◆ SOURCE PASSAGE:
People are paying more attention to how nonprofits listen to the people they serve. Leading foundations increasingly value nonprofits that have strong feedback practices. They want to support organizations that actively solicit—and act on—feedback.  Information about how specific nonprofits gather and respond to feedback is also becoming more visible to individual donors every day. What does this emphasis on feedback mean for your nonprofit?

When you hear “feedback,” are you picturing employee feedback, performance reviews, donors giving feedback, or feedback from volunteers? While worthwhile, that’s not the kind of feedback we mean. Even when “feedback” goes by other names—constituent voice, client feedback, or community engagement—fundamentally, we’re talking about systematically listening to the people your organization serves.

According to Feedback Labs, “Research and the experiences of the hundreds of nonprofits and funders in our network have shown that listening—and most importantly responding—to feedback from the people you serve is a great way to improve outcomes and promote equity.” For example, Outreach Chicago, a member of the Feedback Labs network, recently wrote, “Organizations can make a much larger impact by taking seriously the day-to-day conversations from their clients. The answers to ‘how do we make this program better’ often lie not in a grant report but in the voices of the streets.”

◆ SOURCE MATERIAL:

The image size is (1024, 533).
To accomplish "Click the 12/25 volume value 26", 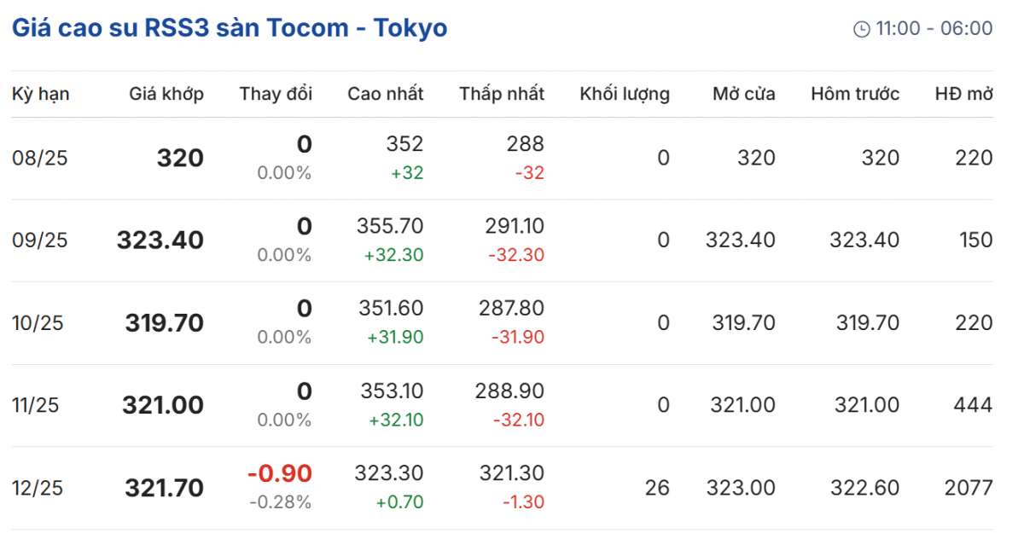I will coord(658,488).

◆ WHAT YOU WILL DO: Write out the section of the passage about nonprofit feedback that opens with the words containing "People are paying" and closes with "your organization serves.". Rely only on the passage about nonprofit feedback, not on the lines.

◆ RESULT:
People are paying more attention to how nonprofits listen to the people they serve. Leading foundations increasingly value nonprofits that have strong feedback practices. They want to support organizations that actively solicit—and act on—feedback.  Information about how specific nonprofits gather and respond to feedback is also becoming more visible to individual donors every day. What does this emphasis on feedback mean for your nonprofit?

When you hear “feedback,” are you picturing employee feedback, performance reviews, donors giving feedback, or feedback from volunteers? While worthwhile, that’s not the kind of feedback we mean. Even when “feedback” goes by other names—constituent voice, client feedback, or community engagement—fundamentally, we’re talking about systematically listening to the people your organization serves.